* The problem
Of the records that follow, copy only the lines from the line containing "Task: Select the Q7 IRF3205PBF MOSFET symbol" to the line containing "Like the post", both included, exactly as written.

* Given records
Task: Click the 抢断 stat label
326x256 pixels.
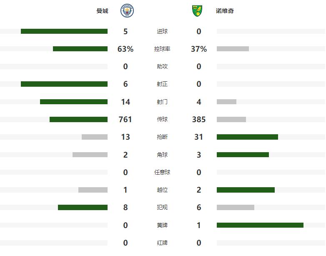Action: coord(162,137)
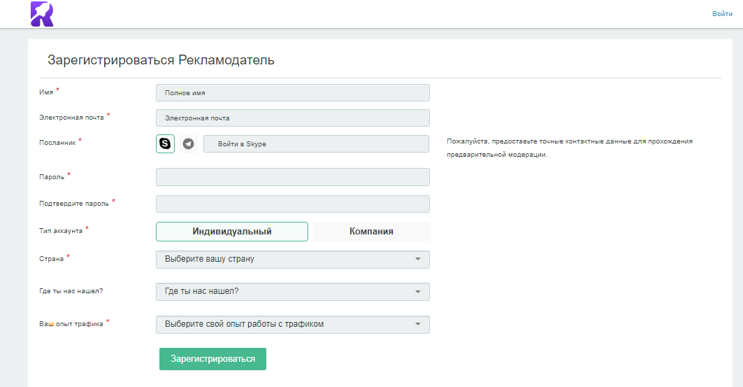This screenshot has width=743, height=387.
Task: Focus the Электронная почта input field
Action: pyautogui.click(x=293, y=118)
--
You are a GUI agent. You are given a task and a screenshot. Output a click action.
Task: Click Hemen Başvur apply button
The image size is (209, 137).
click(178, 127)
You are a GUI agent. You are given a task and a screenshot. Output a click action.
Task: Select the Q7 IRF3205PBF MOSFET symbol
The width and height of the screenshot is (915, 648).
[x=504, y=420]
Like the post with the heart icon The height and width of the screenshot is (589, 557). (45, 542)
--
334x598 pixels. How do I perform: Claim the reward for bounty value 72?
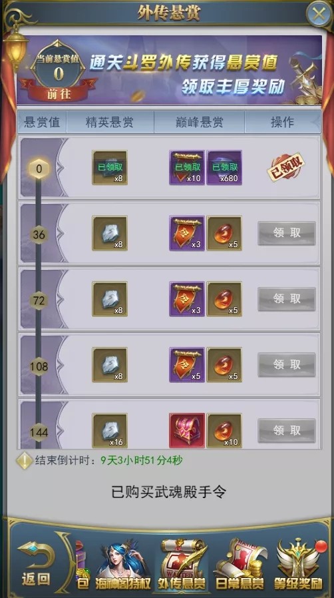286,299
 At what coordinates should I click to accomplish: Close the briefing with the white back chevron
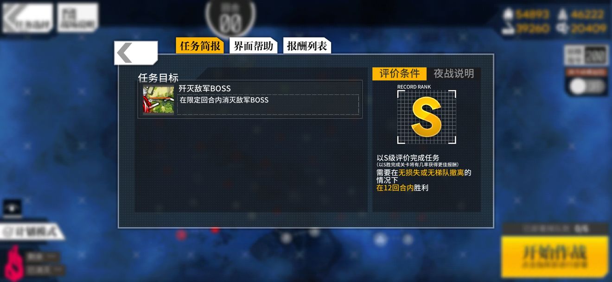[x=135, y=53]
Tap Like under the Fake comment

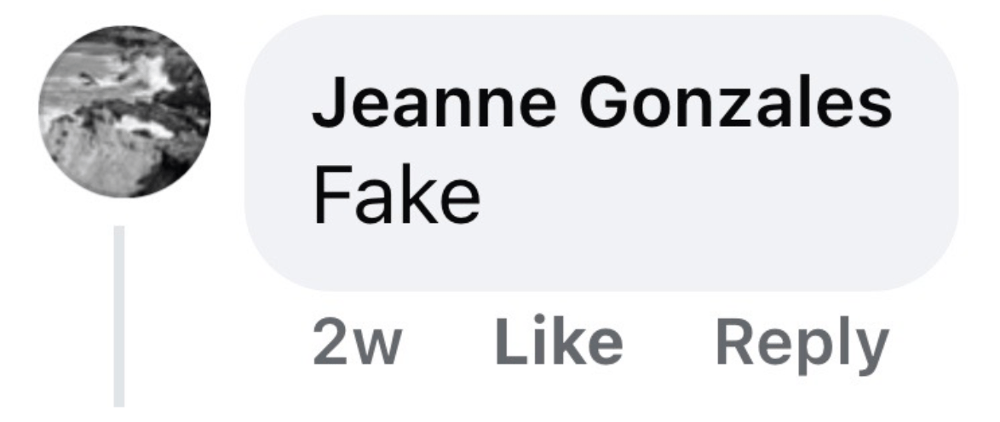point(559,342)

* Solution to the problem
Task: Select the Q7 IRF3205PBF MOSFET symbol
The width and height of the screenshot is (915, 648).
[x=504, y=420]
Like the post with the heart icon The height and width of the screenshot is (589, 557). (45, 542)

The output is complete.